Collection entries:

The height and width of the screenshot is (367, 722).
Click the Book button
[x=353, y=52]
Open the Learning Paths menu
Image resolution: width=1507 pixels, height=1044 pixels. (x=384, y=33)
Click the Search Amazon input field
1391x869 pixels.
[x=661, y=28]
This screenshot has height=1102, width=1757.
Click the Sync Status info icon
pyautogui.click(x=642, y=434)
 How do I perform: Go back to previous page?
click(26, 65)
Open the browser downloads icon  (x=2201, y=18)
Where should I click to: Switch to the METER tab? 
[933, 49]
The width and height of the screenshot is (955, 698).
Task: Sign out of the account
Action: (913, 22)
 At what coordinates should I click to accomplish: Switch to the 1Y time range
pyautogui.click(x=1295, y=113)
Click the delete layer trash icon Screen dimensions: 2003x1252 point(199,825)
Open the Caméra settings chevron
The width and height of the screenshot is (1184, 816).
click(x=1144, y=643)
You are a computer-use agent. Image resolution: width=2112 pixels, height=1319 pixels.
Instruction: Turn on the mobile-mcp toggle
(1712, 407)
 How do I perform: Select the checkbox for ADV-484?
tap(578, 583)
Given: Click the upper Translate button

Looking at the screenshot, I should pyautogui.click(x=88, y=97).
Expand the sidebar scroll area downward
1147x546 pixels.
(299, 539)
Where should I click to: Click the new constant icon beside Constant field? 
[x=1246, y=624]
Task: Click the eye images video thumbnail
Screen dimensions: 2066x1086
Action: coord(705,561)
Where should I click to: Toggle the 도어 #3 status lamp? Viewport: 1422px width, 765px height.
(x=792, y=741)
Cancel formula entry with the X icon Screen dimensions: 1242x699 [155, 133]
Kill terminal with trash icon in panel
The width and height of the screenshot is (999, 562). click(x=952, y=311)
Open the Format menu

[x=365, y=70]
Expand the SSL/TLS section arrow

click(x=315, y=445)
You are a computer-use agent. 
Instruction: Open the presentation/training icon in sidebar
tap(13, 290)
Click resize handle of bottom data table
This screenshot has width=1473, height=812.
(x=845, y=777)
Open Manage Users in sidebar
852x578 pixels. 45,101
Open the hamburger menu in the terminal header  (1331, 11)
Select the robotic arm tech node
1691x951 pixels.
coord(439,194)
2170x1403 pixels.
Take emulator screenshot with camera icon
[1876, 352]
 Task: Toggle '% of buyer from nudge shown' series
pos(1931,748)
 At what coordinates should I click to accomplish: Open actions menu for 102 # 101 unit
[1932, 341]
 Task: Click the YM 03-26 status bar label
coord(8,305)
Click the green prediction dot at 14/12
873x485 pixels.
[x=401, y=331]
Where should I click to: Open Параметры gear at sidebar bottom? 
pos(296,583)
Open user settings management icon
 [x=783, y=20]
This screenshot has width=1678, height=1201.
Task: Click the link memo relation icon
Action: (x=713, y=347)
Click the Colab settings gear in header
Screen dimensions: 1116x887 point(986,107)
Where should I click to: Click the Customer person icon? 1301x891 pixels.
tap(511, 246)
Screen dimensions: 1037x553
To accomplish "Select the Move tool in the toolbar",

Description of the task: The entries are to be retyped in full, with no alteration.

Output:
The height and width of the screenshot is (367, 722).
Click the Book button
[x=353, y=52]
Open the Learning Paths menu
Image resolution: width=1507 pixels, height=1044 pixels. (x=384, y=33)
Click the Search Amazon input field
1391x869 pixels.
[x=661, y=28]
This screenshot has height=1102, width=1757.
Click the Sync Status info icon
pyautogui.click(x=642, y=434)
 How do I perform: Go back to previous page?
click(26, 65)
Open the browser downloads icon  (x=2201, y=18)
Where should I click to: Switch to the METER tab? 
[933, 49]
The width and height of the screenshot is (955, 698).
Task: Sign out of the account
Action: (913, 22)
 At what coordinates should I click to accomplish: Switch to the 1Y time range
pyautogui.click(x=1295, y=113)
Click the delete layer trash icon Screen dimensions: 2003x1252 point(199,825)
Open the Caméra settings chevron
The width and height of the screenshot is (1184, 816).
click(x=1144, y=643)
You are a computer-use agent. Image resolution: width=2112 pixels, height=1319 pixels.
Instruction: Turn on the mobile-mcp toggle
(1712, 407)
 How do I perform: Select the checkbox for ADV-484?
tap(578, 583)
Given: Click the upper Translate button

Looking at the screenshot, I should pyautogui.click(x=88, y=97).
Expand the sidebar scroll area downward
1147x546 pixels.
(299, 539)
Where should I click to: Click the new constant icon beside Constant field? 
[x=1246, y=624]
Task: Click the eye images video thumbnail
Screen dimensions: 2066x1086
Action: coord(705,561)
Where should I click to: Toggle the 도어 #3 status lamp? Viewport: 1422px width, 765px height.
(x=792, y=741)
Cancel formula entry with the X icon Screen dimensions: 1242x699 [155, 133]
Kill terminal with trash icon in panel
The width and height of the screenshot is (999, 562). click(x=952, y=311)
Open the Format menu

[x=365, y=70]
Expand the SSL/TLS section arrow

click(x=315, y=445)
You are a computer-use agent. 
Instruction: Open the presentation/training icon in sidebar
tap(13, 290)
Click resize handle of bottom data table
This screenshot has width=1473, height=812.
(x=845, y=777)
Open Manage Users in sidebar
852x578 pixels. 45,101
Open the hamburger menu in the terminal header  (1331, 11)
Select the robotic arm tech node
1691x951 pixels.
coord(439,194)
2170x1403 pixels.
Take emulator screenshot with camera icon
[1876, 352]
 Task: Toggle '% of buyer from nudge shown' series
pos(1931,748)
 At what coordinates should I click to accomplish: Open actions menu for 102 # 101 unit
[1932, 341]
 Task: Click the YM 03-26 status bar label
coord(8,305)
Click the green prediction dot at 14/12
873x485 pixels.
[x=401, y=331]
Where should I click to: Open Параметры gear at sidebar bottom? 
pos(296,583)
Open user settings management icon
 [x=783, y=20]
This screenshot has width=1678, height=1201.
Task: Click the link memo relation icon
Action: (x=713, y=347)
Click the Colab settings gear in header
Screen dimensions: 1116x887 point(986,107)
Where should I click to: Click the Customer person icon? 1301x891 pixels.
tap(511, 246)
Screen dimensions: 1037x553
To accomplish "Select the Move tool in the toolbar",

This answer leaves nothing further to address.